本文 >>
昭和二十六年九月五日 『御教え集』二号 (10)

御教え 『文明の創造』の医学だけはだいたいできたわけですが、今度は「宗教篇」に入ってきたんです。「科学篇」、「宗教篇」と「天国篇」ですね。で、「宗教篇」もふつうのお説教的な説き方ではおもしろくもないし、分かるのに手間がかかるので、できるだけ分かりやすく興味のあるように書いたんですが、最初は霊的の病気ですね。それを説いて、だんだん宗教的にやっていって、そうしてだんだん深く徹底するように書こうと思っている。

(御論文「精神病と癲癇」朗読)〔「著述篇」第一〇巻二六九-二七八頁〕

 人という字の「ノ」ですね。これは天から神の分霊が降った形です。下でつっかえ棒をしているのは、下から支えている。上は神から来たので、下は獣から来たのが支えている。これが善と悪で……これが人になっていれば間違いない。悪は横棒です。物質欲……体欲です。悪がなければ人間は活動力がなくなる。そこでこれが勝つと間違う。これが勝つと「×」になる。「×」は物を消すのですからね。消すとすれば滅びてしまう。だから「×」にならないように……「人」の形になっていれば間違いないのですから、これ「ノ」の上を抜かないようにするんですね。しかしこれ「ζ」がなかったらたいへんなんです。仏教や、キリスト教なんかで禁欲主義……仏教では山に篭もったりするんですね。

 これ「ノ」は善です。ところが「ζ」の悪のほうが勝つから「×」になる。文字は神様がつくったので、実に良くできている。ついでだから言いますが、「正」という字の上下に棒があるが、この上下を上、下で押えている。上下を止めてある。上と下があって、それを止めてある。つまり偏ることがいけないので、両方同じでもいけない。つまり善のほうが少しでも勝っているんです。

 この間女の作家で、大庭さち子が来ましたが、男女同権論の話が出て、先に「男女合権論」を書きましたが、結局男が五分五厘で、女が四分五厘なら、それで良い。五厘違えば良いです。しかし、それに非常に攻撃をしましたがね。ひどいことには女のほうが上だと言うのです。上か下か……第一人間の根本の姿を考えてみると良い。第一人間は、最初は腹に宿るんです。その種はどこから来るかと言うと、それは男の種です。女はそれを養育するんだから、根本は男にある。話をして非常におもしろかったですがね。つまり、それさえ心得ていれば良いわけですね。いまの意味はそれを書いたんです。

 ここ(御論文)にも私の書いたり説いたりしたことがそうとうあるが、だいたい第三者に見せるのですからやむを得ない。つまり宗教ですね。宗教の説き方はこういうふうに説いて行くと良い。飽きずに読めます。一番、だれにも読みやすい。手近な例を説明して行きますから分かりやすい。

 こういう説き方でだんだん説いていくつもりです。そうして初めて、人間は悪いことをしてはいけないということが分かってくる。いままでの『バイブル』なんか……「汝こうするな」「汝なにせよ」と言ったところでピンとこない。こういう意味も書いてあります。要するに、新しい宗教の説き方で、それをだんだん説いていくうちに神様ということになる。神様を科学的に説明するんです。これも非常に大胆な、新しい試みです。驚くだろうと思ってます。いままで神様なんてことは、みんな恐れ戦慄いて触れることを避けているが、無理もない。それを書く人のほうが神様より下だから恐いが、私の場合は、私より上の神様はないんだから、大いに知らせるんです。またそれでなければ五六七の世はできないんです。「見真実」というのは、一人の専売ではなくて、みんな「見真実」になれば、悪い……間違ったことはなくなる。これも時節です、いままではそういうことができないがね。いままでは悪が実際に必要だったんです。悪がなければ物質文化は発達しないんです。悪がここまで発達すれば、かえって悪があっては困るんです。それで、悪を打ち切りにするんです。そのためにメシヤ教が出たんですから、すべてはっきりしなければならない。これから宗教に入るに従って、そういうことを徹底して書いてます。非常にためになるものです。

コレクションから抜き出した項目
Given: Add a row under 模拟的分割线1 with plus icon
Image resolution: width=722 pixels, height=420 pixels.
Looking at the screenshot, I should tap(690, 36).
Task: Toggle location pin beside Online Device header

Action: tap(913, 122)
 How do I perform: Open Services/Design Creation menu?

理解度チェック >>
**1.** 本文によると、「宗教篇」で最初に説いたのは何ですか。
**2.** 本文の「これ「ノ」は善です。ところが」から「て行きますから分かりやすい。」までの部分を、一字一句そのまま書き写してください。

各設問の解答 >>
**1.** 霊的の病気です。

**2.**
これ「ノ」は善です。ところが「ζ」の悪のほうが勝つから「×」になる。文字は神様がつくったので、実に良くできている。ついでだから言いますが、「正」という字の上下に棒があるが、この上下を上、下で押えている。上下を止めてある。上と下があって、それを止めてある。つまり偏ることがいけないので、両方同じでもいけない。つまり善のほうが少しでも勝っているんです。

 この間女の作家で、大庭さち子が来ましたが、男女同権論の話が出て、先に「男女合権論」を書きましたが、結局男が五分五厘で、女が四分五厘なら、それで良い。五厘違えば良いです。しかし、それに非常に攻撃をしましたがね。ひどいことには女のほうが上だと言うのです。上か下か……第一人間の根本の姿を考えてみると良い。第一人間は、最初は腹に宿るんです。その種はどこから来るかと言うと、それは男の種です。女はそれを養育するんだから、根本は男にある。話をして非常におもしろかったですがね。つまり、それさえ心得ていれば良いわけですね。いまの意味はそれを書いたんです。

 ここ(御論文)にも私の書いたり説いたりしたことがそうとうあるが、だいたい第三者に見せるのですからやむを得ない。つまり宗教ですね。宗教の説き方はこういうふうに説いて行くと良い。飽きずに読めます。一番、だれにも読みやすい。手近な例を説明して行きますから分かりやすい。